Sea Sagas of the North
Travels & Tales at Warming Waters
Jules Pretty, 2022
There are shadows on this shining sea. Fish cities have shrunk to hamlets, old ports have been levelled and harbours are full of warming water, yet there’s barely a single ship. An Arctic author asks, how do you say goodbye to a glacier? A burnished skipper, four score years of staring at horizons, leans across the table and says, “you know, we were more tolerant in those days, when we sailed and steamed and brought home stories.” They travelled on a sea that once was dry and now was warming once again, washing at the lower lands. It seems more storms are gathering. Now could come a crushing silence, three sheets on every sail, the blue marine quite undone. There was nothing worse than drowning full in sight of the shore. Sea Sagas of the North interweaves prose chapters and alliterative sagas.
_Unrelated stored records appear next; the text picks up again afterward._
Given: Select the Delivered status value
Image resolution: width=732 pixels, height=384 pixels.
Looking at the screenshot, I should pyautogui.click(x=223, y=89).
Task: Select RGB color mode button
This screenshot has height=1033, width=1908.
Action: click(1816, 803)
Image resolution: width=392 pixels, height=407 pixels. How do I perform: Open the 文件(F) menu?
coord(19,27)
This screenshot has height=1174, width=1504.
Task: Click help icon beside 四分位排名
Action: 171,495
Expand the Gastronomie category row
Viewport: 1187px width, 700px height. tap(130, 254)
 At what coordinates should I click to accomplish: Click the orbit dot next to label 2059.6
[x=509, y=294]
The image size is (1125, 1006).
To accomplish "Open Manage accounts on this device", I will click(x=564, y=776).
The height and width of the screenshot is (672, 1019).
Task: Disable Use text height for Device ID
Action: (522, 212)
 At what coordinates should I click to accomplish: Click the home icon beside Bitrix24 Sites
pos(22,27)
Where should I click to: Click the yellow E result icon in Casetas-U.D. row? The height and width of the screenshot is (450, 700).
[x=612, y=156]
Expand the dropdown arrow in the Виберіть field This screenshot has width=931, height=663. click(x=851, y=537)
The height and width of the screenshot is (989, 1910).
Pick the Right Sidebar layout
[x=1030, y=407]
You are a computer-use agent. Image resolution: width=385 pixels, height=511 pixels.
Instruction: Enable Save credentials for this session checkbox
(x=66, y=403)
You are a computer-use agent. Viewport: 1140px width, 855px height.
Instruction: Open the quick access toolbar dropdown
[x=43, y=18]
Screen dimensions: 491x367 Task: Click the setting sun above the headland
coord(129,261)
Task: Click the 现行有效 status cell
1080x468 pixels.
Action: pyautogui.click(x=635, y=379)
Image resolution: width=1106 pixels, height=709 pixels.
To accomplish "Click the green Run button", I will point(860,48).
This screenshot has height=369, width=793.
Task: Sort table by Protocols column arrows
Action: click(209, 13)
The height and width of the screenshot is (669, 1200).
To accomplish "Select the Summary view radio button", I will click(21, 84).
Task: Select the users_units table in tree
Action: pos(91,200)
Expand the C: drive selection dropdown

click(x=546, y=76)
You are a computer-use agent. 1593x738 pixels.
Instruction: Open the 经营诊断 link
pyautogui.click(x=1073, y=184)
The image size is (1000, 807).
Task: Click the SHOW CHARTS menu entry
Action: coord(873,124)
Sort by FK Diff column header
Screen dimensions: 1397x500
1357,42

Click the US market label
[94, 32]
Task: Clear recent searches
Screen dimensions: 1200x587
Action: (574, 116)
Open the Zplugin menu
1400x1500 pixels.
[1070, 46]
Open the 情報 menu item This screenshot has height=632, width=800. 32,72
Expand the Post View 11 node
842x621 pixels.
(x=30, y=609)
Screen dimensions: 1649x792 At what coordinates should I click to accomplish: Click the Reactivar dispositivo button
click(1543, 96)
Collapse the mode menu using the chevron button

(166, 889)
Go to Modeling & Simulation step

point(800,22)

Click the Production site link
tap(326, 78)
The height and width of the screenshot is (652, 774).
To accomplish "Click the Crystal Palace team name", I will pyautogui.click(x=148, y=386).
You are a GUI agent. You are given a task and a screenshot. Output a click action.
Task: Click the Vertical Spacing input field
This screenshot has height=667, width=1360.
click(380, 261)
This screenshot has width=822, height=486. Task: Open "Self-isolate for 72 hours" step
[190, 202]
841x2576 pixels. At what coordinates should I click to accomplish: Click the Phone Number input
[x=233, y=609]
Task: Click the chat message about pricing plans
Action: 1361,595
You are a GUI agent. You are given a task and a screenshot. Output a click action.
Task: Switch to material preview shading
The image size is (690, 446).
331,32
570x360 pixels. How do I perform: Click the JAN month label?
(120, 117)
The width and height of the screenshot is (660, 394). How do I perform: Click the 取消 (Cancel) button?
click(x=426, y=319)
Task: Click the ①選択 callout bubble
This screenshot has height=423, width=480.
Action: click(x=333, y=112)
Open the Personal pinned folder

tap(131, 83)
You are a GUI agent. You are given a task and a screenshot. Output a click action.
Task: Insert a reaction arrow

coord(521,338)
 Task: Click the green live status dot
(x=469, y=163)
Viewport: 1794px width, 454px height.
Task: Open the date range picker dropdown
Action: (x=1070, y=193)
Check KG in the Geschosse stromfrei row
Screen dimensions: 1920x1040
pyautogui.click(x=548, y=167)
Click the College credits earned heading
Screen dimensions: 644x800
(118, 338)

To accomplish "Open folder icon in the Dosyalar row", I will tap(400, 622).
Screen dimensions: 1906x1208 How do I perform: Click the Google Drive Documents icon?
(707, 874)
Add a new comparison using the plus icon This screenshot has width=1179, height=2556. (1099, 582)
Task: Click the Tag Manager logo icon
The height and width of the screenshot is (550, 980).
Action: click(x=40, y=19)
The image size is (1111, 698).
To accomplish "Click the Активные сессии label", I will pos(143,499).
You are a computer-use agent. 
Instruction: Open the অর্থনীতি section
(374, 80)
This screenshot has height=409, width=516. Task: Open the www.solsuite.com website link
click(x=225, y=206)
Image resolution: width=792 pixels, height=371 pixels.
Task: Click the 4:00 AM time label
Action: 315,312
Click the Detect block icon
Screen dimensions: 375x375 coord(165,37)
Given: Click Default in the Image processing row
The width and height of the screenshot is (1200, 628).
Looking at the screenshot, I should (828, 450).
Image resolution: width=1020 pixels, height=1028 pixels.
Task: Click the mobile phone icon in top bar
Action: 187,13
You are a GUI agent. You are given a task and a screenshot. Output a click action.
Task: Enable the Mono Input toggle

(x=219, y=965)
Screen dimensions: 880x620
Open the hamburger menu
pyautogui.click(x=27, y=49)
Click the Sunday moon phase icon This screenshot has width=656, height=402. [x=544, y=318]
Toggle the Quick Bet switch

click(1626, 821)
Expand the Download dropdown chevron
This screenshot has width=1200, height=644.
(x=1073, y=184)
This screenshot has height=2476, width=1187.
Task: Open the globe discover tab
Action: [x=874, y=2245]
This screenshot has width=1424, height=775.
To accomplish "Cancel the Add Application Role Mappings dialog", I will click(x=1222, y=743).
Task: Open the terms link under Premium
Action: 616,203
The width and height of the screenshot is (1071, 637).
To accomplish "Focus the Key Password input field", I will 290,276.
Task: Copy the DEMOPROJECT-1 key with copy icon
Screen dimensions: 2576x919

Each chapter tells of travels across shores, seas and islands. Each saga tells of tales and times from across the ages. This is the territory of sagas, the Norse and Anglo-Saxon gods of old, and the mythic era of Viking expansion by clinkered longship. It was when dragons protected people from themselves by hiding gold and silver hoards. The book comes to a conclusion with the saga of the Drowning of Doggerland, how the once dry steppe was flooded by the warming seas, making the people of the plain refugees. The book ends as Ragnarök appears to loom. What can be done to avoid more fire and flame? These are times when new stories might be needed, as the growing global crises wash at shores.